-- GIVEN TASK 1 --
Answer these questions from the biography of Alan H. Kempner:
(a) Where did Kempner die?
(b) What subject did he major in at Columbia College?
(c) Which company employed him?
-- GIVEN TASK 2 --
Carry on the biography of Alan H. Kempner from the point where it stops.

-- DOCUMENT TEXT --
** begin **
- Born: July 4, 1897 Little Rock, Arkansas, United States
- Died: December 17, 1985 (aged 88) Manhattan, New York
- Education: B.A. Columbia College
- Occupations: stockbroker, publishing executive
- Employer: Farrar, Straus, and Giroux
- Spouse: Margaret Loeb
- Relatives: Carl M. Loeb (father-in-law) John Langeloth Loeb Sr. (brother-in-law) S. Marshall Kempner (brother-in-law) John Langeloth Loeb Jr. (nephew) Nan Kempner (daughter-in-law)

= Alan H. Kempner =

American book collector and philanthropist (1897–1985)

Alan Horace Kempner (July 4, 1897 – December 17, 1985) was an American stockbroker, publishing executive, rare books and manuscripts collector, and philanthropist.

== Early life and education ==
Kempner was born in Little Rock, Arkansas, before attending Columbia College, where he majored in Latin and graduated in 1917.
** end **
-- COLLECTED MATERIAL --
** begin **
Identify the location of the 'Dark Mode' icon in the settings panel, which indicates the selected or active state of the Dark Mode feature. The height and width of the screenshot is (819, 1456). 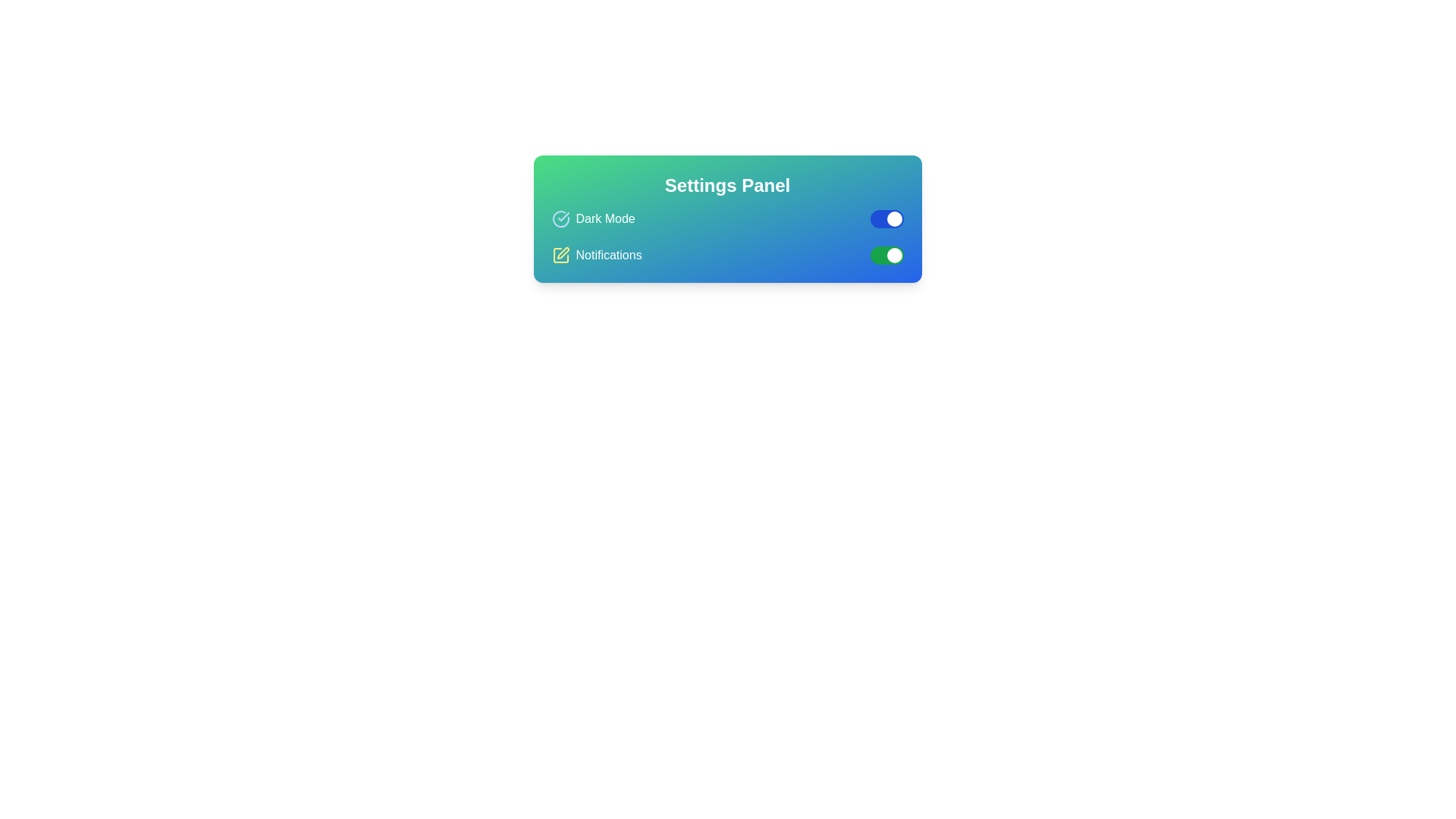
(560, 219).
** end **
-- FINAL RESULT 1 --
(a) Manhattan, New York
(b) Latin
(c) Farrar, Straus, and Giroux

-- FINAL RESULT 2 --
== Career ==
Kempner worked at the American Zinc and Chemical Company for nine years, then purchased a seat on the New York Stock Exchange and became a partner in Byfield & Company. He served as a lieutenant in World War I and joined the United States Air Corps in World War II and achieved the rank of lieutenant colonel. His interest in books led him to join Farrar, Straus and Giroux as a manager and served on its board of directors after retirement.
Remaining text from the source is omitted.